Bognor or Borneo? Penzance or Paris? Scarborough or Sao Paulo? The decision of whether to spend your annual leave holidaying in a foreign clime, at a campsite in the UK, or even just in your back garden, can cause anxious analysis of the bank balance.
New figures released by the Office of National Statistics show that in 2012-13 there was a 4% increase in the number of UK residents holidaying abroad, alongside a 1.3% decrease in visits to UK destinations. Does this signal the end of the phenomenon of the “staycation”?
For those in the tourism business, a staycation refers to domestic holidaymaking in all its forms, rather than just taking time off work but choosing to stay at home.
The pick-up in foreign holidays is a marked turnaround from the worst of the economic downturn in 2008-9 when there was a 16% decline in overseas holidays and a 17% increase in the number of holiday trips taken in the UK.
But it should perhaps be of no surprise that as the UK economy begins to recover, adventurous Brits still prefer to escape the uncertainty of the summer weather. The effects of the Eurozone crisis has also helped make holidaying to southern European countries such as Spain, Greece, Italy and Portugal competitively priced.

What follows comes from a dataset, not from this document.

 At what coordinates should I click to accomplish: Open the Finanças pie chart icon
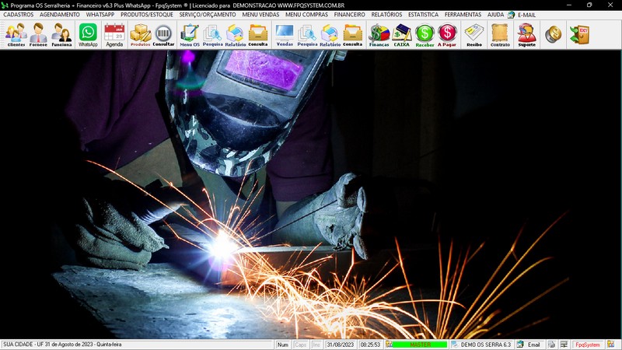pyautogui.click(x=379, y=34)
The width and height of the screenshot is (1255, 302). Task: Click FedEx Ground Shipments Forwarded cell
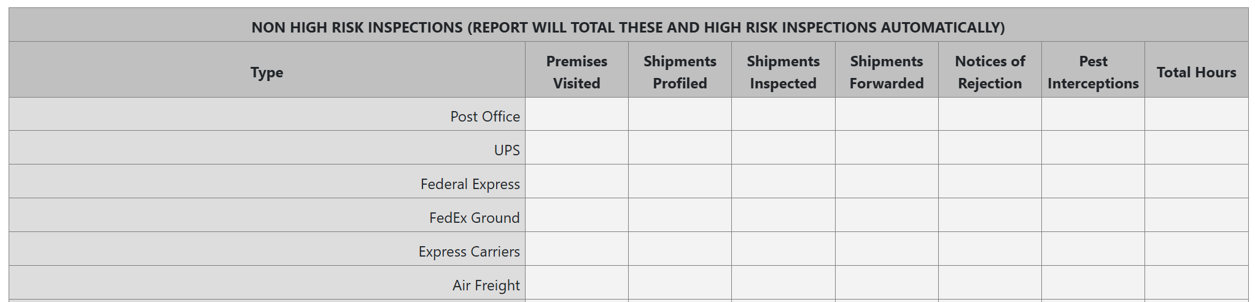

Perennially popular overseas destinations such as the US, France and Cyprus have also remained buoyant markets for UK holidaymakers, according to the ABTA Travel Trends Report 2014. Cheaper countries outside the Eurozone such as Turkey and Tunisia are still popular – although Egypt suffered a severe drop due to political unrest. Long-haul destinations such as Mexico, Burma, Vietnam, India and Thailand also represent great value for money for UK travellers in an era of a strong pound.
Decline in short trips
UK domestic tourism has enjoyed a renaissance over the past five years, largely driven by consumers’ strong-felt need to ring-fence leisure activities and time off in spite of the impact of the recession on their perceived quality of life. Many consumers remain concerned about debt and their future financial security, signalling a profound and longer-lasting change in behaviour.
But there are a number of indicators which point to the fact that all is not over for the staycation.
First, the ONS data refers to all types of holiday trips abroad of at least one night, so it does not distinguish short breaks from longer (main) holidays. British consumers developed a pre-recessionary habit of taking numerous short breaks to supplement main holidays, some of which were to European city destinations such as Barcelona, Prague or Venice.
It is these types of short trips which have been replaced by short breaks to UK destinations. The recession has also led to an overall decrease in the average length of holidays.
According to the Great Britain Tourism Survey (GBTS), short break trips of 1-3 nights have driven the growth in domestic tourism, which rose 18% between 2006 and 2012.
Although there has been an increase of 8% in breaks of between four and seven nights over the same period, this is from a much lower base and represents an increase of around 1m, compared with almost 5m increase in short breaks. It is this four nights and over category which is steadily declining. The number of trips of more than eight nights has not increased or decreased, which probably represents a core market of long-term domestic holiday makers.
Better off at home
Short overseas breaks, driven by the rise of budget airlines, have been blighted by a number of issues that are unrelated to the direct impacts of the recession on household budgets. These include the perception that these holidays are of low-quality, come with hidden costs, and cause increased travel discomfort due to flight overcrowding and air travel security measures. In contrast, domestic holiday breaks have enjoyed many positive associations.
Visit England have been conducting surveys on the staycation market throughout the recession. Their research has highlighted that consumers perceive the UK to deliver great value relative to popular European destinations (1 Euro is perceived to be equivalent to £1).
England is able to offer competitively priced breaks, where the role of discounts plays an important factor in consumer’s decision-making. Holidays in England are perceived to be “easy”, in the context of busy and stressed lives.
Nostalgia and thrift
In addition, England is seen as being able to provide exciting and authentic experiences. Some consumers have found holidaying in England to be nostalgic, allowing them to take their children to places that they visited as children. Younger consumers have found England pleasantly surprising, able to deliver new experiences they didn’t expect.
But the biggest indicator that the staycation might be here to stay is in the way that the recession has impacted on consumer’s perceptions of value and thrift. Euromonitor an annual list of top consumer trends has highlighted thrift as a way of life for 2014 that extends beyond the immediate economic impacts of the downturn. This is combined with an increased interest in ethics, social responsibility, wellbeing and work-life balance.
All these facets indicate that short breaks in domestic destinations will retain their interest for UK consumers as long as the tourism industry can continue to develop innovative and competitive travel experiences within Britain.